Jakob Nielsen: A Design Resource for Developers
Jakob Nielsen is a pioneer in early usability engineering and an evangelist who helped kick start the “usability” industry in the late 90’s. When I was a student in university I followed a lot of his work, but don’t really pay too much attention to him anymore. Maybe I grew out of his advice. Maybe he’s just passé. One thing I’ve noticed is that Jakob tends to restate the obvious, perhaps this is why I no longer follow his Alertboxes. This isn’t too useful for the people who already know the obvious (usability and design professionals) but great for those who are learning (students and developers). Case in point, TZ pointed me to Nielsen’s February 19 2008 Alertbox: Top-10 Application-Design Mistakes. This is really a great article for developers. The mistakes may seem obvious, but they are things I catch and fix in software all the time (Yes, in KDE too).
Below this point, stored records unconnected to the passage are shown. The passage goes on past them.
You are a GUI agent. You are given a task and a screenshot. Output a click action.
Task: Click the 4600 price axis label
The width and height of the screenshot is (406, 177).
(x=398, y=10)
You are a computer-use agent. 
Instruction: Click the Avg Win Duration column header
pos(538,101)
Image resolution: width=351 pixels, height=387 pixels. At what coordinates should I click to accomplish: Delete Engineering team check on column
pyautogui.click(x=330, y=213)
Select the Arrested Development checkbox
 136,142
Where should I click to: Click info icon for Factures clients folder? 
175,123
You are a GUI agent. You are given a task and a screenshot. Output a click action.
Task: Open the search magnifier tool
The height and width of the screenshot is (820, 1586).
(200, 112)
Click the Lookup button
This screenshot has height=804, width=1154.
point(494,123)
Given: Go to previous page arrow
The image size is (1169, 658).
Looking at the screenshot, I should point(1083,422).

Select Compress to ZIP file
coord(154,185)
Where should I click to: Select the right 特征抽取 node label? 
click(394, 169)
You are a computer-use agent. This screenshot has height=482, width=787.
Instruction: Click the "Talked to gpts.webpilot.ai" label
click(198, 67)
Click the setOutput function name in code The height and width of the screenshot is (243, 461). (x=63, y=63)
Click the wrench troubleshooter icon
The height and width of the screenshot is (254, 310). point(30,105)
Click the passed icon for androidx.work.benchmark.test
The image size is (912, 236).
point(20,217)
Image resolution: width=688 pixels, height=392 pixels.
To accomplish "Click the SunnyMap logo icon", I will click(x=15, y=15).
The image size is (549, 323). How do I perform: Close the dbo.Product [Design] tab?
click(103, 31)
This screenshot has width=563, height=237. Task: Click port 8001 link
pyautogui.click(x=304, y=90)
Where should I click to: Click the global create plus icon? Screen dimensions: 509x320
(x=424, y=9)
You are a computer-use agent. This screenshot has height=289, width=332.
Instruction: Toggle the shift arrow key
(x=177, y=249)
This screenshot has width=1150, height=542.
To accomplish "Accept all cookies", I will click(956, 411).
Also, the best bit of the article is near the beginning:
Usually, applications fail because they (a) solve the wrong problem, (b) have the wrong features for the right problem, or (c) make the right features too complicated for users to understand… The only generalizable advice is this: rather than rely on your own best guesses, base your decisions on user research.
More emphasis on user research! Jakob is now back on my hit list, but as a resource for developers rather than designers.
seele :: Mar.27.2008 :: Design, General, Open Source :: 6 Comments »
Celeste,
Nail -> Head -> Hit!
I’m a huge fan of Nielson and I am no usability expert. I am, however, a developer who finds Jakob’s work invaluable. You are completely correct; for the developer Jakob is a must read.
“Usability Engineering” would be in my top 10 books that all hackers should read. Only just.
Jacob Nielsen is. He isn’t ‘was’ yet.
And apparently he doesn’t like unix :)
“But the specialized security system would have required some learning time — significant learning time if it were built on Unix, which has notoriously inconsistent user interface design and thus makes it harder to transfer skills from one application to the next. ”
http://www.useit.com/alertbox/film-ui-bloopers.html
@Seele I want to have your babies.
@eli: we’ve had this discussion about your grammar dictatorship ;-P
@Leo: yes, he is also famous for coining the term “for developers, by developers” in the usability world, even though I’m pretty sure the term existed before he said it.
“Yes, in KDE too”
That was a hoot and a holler, and no mistake!
(Though I’m happy that there is someone who is apparently catching and fixing things even there =)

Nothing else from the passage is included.